Révélé par de fameux festivals (Printemps de Bourges et Bars en Trans), et lauréat inRocKs lab 2016, Eddy de Pretto dévoilera son premier EP KID le 6 octobre. Jumelant avec brio la chanson française avec une musique plus rap, le songwriter originaire de Créteil bouscule les codes et les genres. Entre les cuivres grandioses de Beaulieue, et l'atmosphère synthétique et très 90's de La Jungle de la Chope (impossible de ne pas penser à Ace of Base et leur tubesque All that she wants), l'orchestration de l'EP KID est assez variée, audacieuse, et co-signée par les producteurs de Booba et PNL. Quant à ses textes, l'éloquence est de mise et Eddy s'attaque autant aux rencontres sur Tinder et au lâcher prise (Fête de trop) qu'à la virilité dominante et au mythe du macho (Kid). Interview avec un artiste clivant et définitivement moderne.

Si à tes débuts, tu étais catalogué dans un genre plutôt chanson, ton EP Kid dévoile des influences beaucoup plus rap. Ça vient d’où ?

Eddy de Pretto : J’ai grandi à Créteil. J’évoluais vraiment dans deux milieux très différents : celui de ma mère avec ses disques de Nougaro et Barbara, et un autre plus rap justement. Quand je traînais au foyer du quartier avec mes potes, c’était plus Rohff, Sinik, Booba ou Diams qui passaient en boucle. Donc j’ai été bercé par la chanson et le rap, et inconsciemment ça s’est mélangé. Aujourd’hui, j’essaye de faire le pont entre les deux, qui me plaisent tout autant.

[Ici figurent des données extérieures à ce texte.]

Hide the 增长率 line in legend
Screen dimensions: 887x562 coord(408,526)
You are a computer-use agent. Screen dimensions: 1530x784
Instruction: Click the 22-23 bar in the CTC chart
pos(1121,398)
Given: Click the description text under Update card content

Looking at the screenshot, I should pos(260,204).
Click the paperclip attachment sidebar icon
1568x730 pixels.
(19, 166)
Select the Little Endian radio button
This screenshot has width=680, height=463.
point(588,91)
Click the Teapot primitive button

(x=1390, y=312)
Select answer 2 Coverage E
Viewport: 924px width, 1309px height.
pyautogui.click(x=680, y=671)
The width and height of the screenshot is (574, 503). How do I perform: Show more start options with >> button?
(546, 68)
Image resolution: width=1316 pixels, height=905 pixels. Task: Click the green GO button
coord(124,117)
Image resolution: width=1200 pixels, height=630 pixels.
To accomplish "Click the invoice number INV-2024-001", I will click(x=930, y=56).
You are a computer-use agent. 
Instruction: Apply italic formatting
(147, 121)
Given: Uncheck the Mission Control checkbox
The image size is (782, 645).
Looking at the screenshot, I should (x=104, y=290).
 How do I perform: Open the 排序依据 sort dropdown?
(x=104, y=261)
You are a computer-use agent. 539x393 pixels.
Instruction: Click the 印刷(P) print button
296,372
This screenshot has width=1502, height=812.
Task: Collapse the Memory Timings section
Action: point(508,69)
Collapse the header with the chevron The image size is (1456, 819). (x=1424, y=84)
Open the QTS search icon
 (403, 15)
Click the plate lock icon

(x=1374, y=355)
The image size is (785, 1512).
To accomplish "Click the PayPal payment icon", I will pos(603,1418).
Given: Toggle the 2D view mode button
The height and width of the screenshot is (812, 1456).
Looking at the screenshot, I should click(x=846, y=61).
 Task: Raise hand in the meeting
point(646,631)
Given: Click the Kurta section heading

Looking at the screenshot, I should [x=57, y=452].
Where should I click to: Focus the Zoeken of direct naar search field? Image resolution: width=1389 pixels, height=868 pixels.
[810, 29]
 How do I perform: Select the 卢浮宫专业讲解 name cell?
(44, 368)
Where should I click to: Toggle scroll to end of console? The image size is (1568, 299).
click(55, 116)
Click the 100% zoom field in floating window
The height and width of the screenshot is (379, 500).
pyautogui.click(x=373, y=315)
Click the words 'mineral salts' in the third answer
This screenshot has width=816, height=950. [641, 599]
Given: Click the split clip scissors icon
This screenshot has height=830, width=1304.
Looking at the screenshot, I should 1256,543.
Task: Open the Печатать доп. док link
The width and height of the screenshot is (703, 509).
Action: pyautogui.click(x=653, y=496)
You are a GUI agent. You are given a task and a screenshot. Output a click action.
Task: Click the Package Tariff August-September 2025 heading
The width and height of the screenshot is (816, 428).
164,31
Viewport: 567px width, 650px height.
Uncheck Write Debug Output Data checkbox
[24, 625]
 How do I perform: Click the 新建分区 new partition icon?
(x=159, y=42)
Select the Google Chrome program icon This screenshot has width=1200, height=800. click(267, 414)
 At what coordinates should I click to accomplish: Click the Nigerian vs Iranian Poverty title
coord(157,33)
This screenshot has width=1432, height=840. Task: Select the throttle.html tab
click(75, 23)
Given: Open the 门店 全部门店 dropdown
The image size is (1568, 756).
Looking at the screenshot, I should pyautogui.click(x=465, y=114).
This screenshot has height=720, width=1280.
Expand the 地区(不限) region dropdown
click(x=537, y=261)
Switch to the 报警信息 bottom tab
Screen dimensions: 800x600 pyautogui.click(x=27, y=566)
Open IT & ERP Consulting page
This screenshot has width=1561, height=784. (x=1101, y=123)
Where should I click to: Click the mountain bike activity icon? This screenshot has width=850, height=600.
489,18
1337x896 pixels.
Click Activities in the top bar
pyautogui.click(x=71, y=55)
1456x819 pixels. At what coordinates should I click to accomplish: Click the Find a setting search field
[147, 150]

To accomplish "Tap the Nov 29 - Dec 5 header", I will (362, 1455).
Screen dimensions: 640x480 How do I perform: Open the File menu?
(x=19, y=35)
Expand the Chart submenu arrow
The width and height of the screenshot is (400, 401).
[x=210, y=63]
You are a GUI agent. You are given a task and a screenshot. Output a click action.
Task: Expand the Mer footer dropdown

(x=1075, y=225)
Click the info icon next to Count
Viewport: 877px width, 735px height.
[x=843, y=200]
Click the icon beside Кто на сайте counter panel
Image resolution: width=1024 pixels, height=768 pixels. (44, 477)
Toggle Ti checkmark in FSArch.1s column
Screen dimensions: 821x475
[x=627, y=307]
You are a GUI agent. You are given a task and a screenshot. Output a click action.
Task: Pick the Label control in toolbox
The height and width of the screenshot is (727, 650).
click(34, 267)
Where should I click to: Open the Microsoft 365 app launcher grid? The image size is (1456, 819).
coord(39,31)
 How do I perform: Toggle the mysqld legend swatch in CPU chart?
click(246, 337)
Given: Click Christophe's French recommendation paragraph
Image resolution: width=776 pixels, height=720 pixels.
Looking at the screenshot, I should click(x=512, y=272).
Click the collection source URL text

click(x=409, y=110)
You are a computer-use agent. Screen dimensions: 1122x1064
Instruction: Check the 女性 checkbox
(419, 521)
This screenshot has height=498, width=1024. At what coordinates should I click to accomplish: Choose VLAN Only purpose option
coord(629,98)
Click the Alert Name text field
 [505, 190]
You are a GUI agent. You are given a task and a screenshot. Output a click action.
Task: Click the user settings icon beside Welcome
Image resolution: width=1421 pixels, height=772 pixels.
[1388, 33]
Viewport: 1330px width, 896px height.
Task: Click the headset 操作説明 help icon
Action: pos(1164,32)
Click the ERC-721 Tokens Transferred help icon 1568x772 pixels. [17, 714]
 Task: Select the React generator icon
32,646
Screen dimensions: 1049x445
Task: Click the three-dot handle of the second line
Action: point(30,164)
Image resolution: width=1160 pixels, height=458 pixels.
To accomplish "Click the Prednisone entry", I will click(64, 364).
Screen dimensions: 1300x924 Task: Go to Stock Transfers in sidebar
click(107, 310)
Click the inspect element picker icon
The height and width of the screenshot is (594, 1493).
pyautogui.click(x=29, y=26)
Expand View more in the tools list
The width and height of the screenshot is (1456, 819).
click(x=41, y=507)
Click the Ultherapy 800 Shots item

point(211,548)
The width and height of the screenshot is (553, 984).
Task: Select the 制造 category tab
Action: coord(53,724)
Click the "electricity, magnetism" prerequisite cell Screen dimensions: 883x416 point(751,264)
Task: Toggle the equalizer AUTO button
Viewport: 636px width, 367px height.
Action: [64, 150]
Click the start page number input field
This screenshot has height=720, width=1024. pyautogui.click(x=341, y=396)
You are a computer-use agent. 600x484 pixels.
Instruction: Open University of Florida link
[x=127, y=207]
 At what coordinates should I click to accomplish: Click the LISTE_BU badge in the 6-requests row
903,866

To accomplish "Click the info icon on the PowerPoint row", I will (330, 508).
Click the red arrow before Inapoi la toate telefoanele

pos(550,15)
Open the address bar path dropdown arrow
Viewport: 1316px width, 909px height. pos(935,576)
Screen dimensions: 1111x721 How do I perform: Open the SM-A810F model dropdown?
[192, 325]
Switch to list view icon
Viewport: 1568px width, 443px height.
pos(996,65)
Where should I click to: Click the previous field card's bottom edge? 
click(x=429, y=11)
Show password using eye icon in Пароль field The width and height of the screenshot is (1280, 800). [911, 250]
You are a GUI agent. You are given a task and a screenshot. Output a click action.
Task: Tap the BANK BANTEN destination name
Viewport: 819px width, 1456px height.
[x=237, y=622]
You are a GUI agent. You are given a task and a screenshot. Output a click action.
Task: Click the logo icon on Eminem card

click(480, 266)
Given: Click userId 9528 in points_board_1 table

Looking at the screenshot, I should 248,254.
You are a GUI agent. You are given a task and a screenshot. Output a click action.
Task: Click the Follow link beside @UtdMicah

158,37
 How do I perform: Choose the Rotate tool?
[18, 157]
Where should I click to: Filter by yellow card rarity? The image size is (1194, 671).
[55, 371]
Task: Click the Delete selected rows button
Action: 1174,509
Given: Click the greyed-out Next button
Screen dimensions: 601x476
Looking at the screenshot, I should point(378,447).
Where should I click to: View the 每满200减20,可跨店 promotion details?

Et ça t’a inspiré la chanson Beaulieue ?

Beaulieue parle justement de cette révérence à la banlieue et ce passage à l’indépendance. C’est une jolie révérence de tout ce qui m’a conçu, construit petit à petit, c’est pour ça que je dis “je garde toutes tes briques” même si il y a eu des hauts et des bas.

Sur le titre KID, tu dénonces cette “virilité abusive”: c’est aussi celle des codes d'un certain rap actuel - qui devient une course au record ?

La chanson KID, raconte seulement mon histoire. Mon père me disait souvent : va jouer au ballon, pleure pas, alors que j’avais envie de jouer aux poupées. C’est mon expérience personnelle, c’est pas une attaque ou une dénonciation. Mais ça se rapproche aussi de mes racines, où l’on montre et on démontre sa masculinité, et on la frappe fort pour dire qu’on est viril et qu’on a des grosses couilles !

Ta formation artistique plus classique, ça t’a aidé ?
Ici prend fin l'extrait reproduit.